The benchmark used two generated 0.75 second mono WAV clips, beam_size=1, forced language=ca, cpu_threads=4, num_workers=1, and vad_filter=false. The second run set AUDIOTEXT_MAX_LOADED_MODELS=2 so both models stayed loaded between clips.

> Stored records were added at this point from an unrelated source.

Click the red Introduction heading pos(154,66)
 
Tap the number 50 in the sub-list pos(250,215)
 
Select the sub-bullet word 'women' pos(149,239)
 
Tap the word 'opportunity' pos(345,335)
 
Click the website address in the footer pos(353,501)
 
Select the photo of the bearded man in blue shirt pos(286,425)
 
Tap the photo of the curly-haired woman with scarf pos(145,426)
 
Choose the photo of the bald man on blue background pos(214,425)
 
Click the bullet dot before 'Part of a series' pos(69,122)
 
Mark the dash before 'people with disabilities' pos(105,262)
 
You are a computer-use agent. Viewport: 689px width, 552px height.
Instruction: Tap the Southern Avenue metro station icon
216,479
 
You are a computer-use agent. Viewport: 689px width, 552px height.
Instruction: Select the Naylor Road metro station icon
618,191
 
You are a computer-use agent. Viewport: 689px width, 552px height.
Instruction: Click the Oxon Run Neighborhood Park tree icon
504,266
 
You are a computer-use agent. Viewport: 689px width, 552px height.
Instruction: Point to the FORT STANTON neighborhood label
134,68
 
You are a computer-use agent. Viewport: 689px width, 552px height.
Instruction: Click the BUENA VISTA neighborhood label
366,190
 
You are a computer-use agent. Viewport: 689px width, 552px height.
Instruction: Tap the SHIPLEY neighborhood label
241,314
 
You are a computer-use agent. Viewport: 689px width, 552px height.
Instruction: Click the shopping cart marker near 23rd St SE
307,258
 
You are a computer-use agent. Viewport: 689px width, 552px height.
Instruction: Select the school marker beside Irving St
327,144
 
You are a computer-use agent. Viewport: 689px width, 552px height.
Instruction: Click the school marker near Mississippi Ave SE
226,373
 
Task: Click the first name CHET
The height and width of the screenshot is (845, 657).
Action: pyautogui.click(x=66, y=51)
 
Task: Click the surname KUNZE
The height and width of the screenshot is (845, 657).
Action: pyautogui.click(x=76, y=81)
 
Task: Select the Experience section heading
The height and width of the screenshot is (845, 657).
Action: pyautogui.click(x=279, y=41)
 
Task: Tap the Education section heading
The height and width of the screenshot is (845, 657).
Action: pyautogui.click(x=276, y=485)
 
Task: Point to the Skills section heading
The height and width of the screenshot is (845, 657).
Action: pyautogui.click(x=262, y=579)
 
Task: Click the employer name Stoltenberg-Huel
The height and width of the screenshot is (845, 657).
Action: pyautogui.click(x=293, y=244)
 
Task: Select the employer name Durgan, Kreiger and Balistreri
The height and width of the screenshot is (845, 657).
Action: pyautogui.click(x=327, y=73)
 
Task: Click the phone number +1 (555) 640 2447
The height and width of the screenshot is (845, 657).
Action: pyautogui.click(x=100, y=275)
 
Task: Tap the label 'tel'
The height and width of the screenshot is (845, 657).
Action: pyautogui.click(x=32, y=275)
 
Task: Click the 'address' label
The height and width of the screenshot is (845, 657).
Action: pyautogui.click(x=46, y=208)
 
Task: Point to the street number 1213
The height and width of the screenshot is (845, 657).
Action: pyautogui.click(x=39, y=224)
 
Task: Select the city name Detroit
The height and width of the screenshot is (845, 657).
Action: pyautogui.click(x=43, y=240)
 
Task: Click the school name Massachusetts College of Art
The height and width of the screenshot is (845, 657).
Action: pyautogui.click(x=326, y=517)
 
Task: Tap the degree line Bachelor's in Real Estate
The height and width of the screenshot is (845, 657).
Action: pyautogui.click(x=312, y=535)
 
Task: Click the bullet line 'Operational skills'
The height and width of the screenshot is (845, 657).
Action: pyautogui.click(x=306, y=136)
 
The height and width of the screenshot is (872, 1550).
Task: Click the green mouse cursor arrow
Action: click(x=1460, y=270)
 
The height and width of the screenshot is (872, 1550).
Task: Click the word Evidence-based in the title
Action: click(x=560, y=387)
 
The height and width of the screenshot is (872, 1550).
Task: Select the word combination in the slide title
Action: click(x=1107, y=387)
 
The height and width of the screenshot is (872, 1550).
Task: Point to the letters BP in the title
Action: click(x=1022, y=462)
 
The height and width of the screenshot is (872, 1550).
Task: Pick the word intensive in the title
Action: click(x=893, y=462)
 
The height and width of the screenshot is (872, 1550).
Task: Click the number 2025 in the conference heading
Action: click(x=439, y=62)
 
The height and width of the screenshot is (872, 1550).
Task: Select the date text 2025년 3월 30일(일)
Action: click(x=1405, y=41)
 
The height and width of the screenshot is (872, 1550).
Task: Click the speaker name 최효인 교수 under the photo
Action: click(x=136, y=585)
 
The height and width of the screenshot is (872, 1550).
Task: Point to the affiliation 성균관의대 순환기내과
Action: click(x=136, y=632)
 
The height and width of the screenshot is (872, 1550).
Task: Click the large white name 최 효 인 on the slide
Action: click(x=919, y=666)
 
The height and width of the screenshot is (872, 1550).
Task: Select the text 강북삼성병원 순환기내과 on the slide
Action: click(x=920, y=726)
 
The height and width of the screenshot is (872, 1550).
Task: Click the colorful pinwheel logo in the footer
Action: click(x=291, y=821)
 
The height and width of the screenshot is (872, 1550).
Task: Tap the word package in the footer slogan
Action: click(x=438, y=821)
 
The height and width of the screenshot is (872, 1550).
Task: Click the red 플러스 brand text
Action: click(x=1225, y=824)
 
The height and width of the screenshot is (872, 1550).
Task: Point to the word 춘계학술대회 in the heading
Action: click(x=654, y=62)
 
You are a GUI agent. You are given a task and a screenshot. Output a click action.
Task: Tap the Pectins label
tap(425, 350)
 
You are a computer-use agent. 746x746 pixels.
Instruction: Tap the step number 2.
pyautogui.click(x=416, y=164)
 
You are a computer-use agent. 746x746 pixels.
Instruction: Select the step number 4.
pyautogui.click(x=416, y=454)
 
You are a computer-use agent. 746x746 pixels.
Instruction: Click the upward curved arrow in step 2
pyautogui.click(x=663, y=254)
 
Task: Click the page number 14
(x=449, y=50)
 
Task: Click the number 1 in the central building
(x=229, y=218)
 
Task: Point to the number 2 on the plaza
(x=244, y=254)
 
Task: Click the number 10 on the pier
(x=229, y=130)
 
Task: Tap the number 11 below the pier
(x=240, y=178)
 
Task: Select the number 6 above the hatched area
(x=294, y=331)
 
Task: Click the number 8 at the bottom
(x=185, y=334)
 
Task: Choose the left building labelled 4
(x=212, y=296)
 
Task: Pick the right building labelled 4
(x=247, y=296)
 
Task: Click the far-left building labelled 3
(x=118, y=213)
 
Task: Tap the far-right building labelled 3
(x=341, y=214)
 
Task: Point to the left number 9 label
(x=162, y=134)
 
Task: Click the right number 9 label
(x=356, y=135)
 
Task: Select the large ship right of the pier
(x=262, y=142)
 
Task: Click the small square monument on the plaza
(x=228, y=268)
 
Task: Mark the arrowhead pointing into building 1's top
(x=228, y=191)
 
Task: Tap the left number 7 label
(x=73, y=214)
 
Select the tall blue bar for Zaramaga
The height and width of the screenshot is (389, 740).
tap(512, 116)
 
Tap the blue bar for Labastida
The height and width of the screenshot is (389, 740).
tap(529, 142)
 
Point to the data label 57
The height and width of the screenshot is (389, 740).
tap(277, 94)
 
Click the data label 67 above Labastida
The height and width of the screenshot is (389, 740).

That makes the second clip for each model the useful already-downloaded, already-loaded comparison.

Command shape:

docker run --rm \
  -e AUDIOTEXT_DATA_DIR=/data \
  -e AUDIOTEXT_TOKEN_PEPPER=pepper \
  -e AUDIOTEXT_ADMIN_SESSION_SECRET=session \
  -e AUDIOTEXT_MAX_LOADED_MODELS=2 \
  -e HF_HOME=/hf-cache \
  -v "$PWD/data:/data" \
  -v "$PWD/bench:/bench:ro" \
  -v "$PWD/hf-cache:/hf-cache" \
  audiotext:v1-smoke \
  audiotext benchmark run \
    --audio /bench/clip-a.wav \
    --audio /bench/clip-b.wav \
    --models cpu-lite,cpu-turbo \
    --languages ca \
    --beam-sizes 1 \
    --cpu-threads 4 \
    --num-workers 1 \
    --vad-modes false \
    --output markdown
Audio Model Lang Threads Workers Beam VAD Wall s CPU s CPU % Load s Transcribe s Cache Peak RSS MB Preview
/bench/clip-a.wav cpu-lite ca 4 1 1 no 8.465 16.957 200.3 3.967 4.498 no 680.0
/bench/clip-a.wav cpu-turbo ca 4 1 1 no 24.608 66.707 271.1 5.882 18.726 no 2425.4 Fins dema!
/bench/clip-b.wav cpu-lite ca 4 1 1 no 3.887 11.762 302.6 0.000 3.887 yes 2425.4
/bench/clip-b.wav cpu-turbo ca 4 1 1 no 17.757 57.691 324.9 0.000 17.757 yes 2425.5 Gracies.

Notes:

  • cpu-turbo used substantially more memory and was much slower than cpu-lite on this CPU-only VPS.
  • The clips are synthetic tones, so the transcript previews are not quality signals. Use private representative clips for model quality decisions.
  • The temporary checkout, containers, image, and Hugging Face cache created for this smoke were removed after the benchmark.